> [Assigned task] When the line containing "Select the 'Remmen - Remvloeistof' cell" appears in the data below, begin copying there and stop only after the line containing "Open Your info".
○ ○ ○ ○ ○
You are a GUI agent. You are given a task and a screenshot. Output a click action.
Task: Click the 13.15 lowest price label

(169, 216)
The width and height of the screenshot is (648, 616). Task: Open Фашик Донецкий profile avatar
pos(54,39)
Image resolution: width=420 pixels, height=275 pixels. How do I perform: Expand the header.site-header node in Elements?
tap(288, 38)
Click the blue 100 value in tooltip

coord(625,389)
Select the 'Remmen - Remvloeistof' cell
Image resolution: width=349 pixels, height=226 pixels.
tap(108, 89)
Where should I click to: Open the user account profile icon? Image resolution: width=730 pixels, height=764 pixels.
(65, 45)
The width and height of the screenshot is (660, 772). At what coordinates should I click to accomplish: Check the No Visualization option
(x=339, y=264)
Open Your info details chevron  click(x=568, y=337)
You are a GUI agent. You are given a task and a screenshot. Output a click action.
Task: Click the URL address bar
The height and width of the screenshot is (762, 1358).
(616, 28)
○ ○ ○ ○ ○
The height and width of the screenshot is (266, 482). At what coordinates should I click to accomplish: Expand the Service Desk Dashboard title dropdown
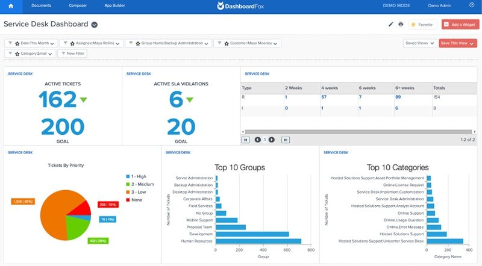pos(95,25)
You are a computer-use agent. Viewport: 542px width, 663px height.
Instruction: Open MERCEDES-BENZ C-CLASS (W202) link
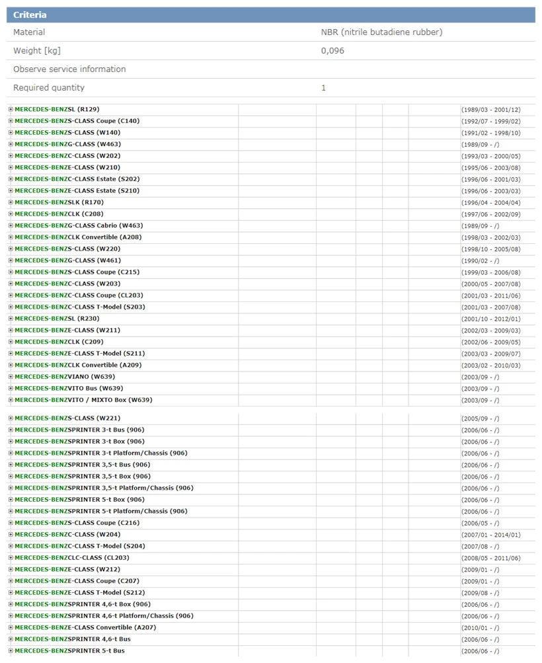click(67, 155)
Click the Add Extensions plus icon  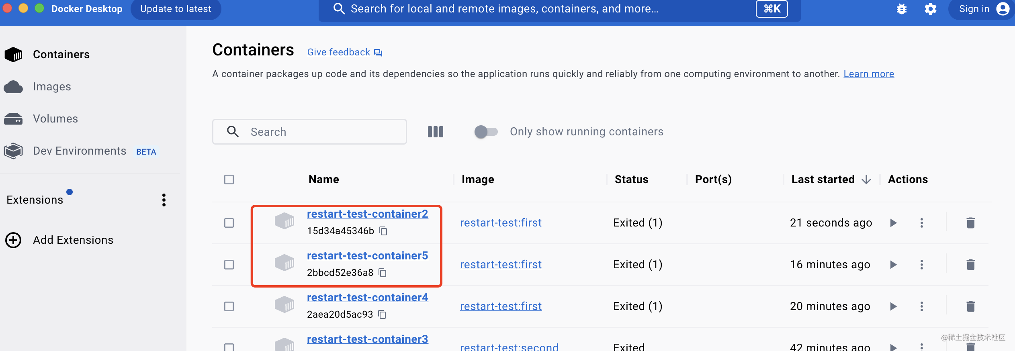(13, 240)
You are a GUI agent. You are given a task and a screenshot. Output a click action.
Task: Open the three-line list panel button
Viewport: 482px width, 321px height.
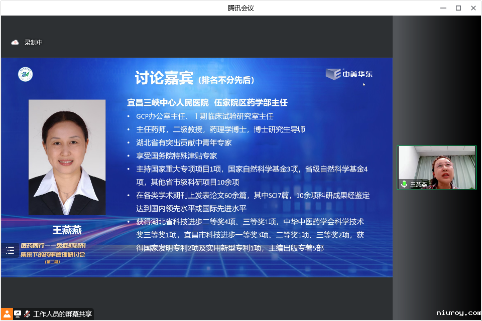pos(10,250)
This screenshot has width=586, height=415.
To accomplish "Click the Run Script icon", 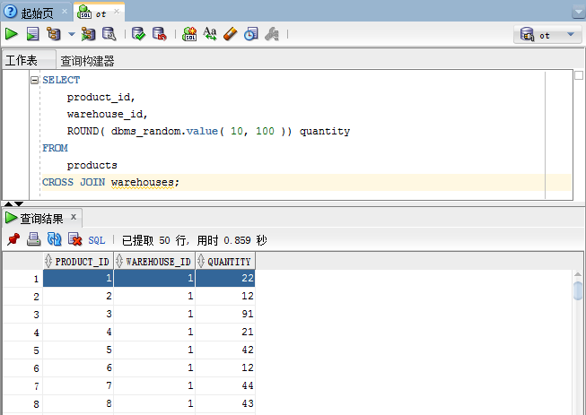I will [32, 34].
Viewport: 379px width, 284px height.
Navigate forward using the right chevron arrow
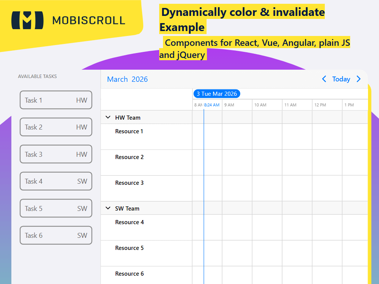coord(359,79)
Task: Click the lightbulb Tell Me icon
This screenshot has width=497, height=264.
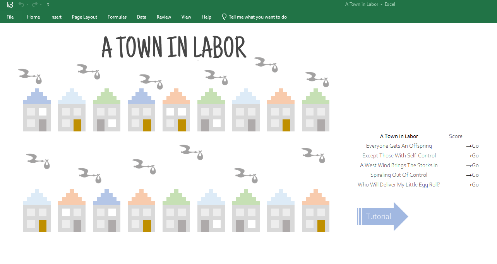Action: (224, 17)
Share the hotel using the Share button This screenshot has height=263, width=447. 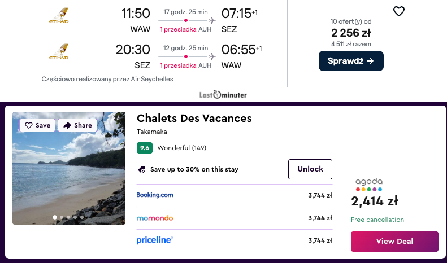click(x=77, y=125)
○ ○ ○ ○ ○
> [Solution to this exercise]
Select the 'Remmen - Remvloeistof' cell
Image resolution: width=349 pixels, height=226 pixels.
tap(108, 89)
Where should I click to: Open the user account profile icon? Image resolution: width=730 pixels, height=764 pixels.
(65, 45)
The width and height of the screenshot is (660, 772). At what coordinates should I click to accomplish: Check the No Visualization option
(x=339, y=264)
Open Your info details chevron  click(x=568, y=337)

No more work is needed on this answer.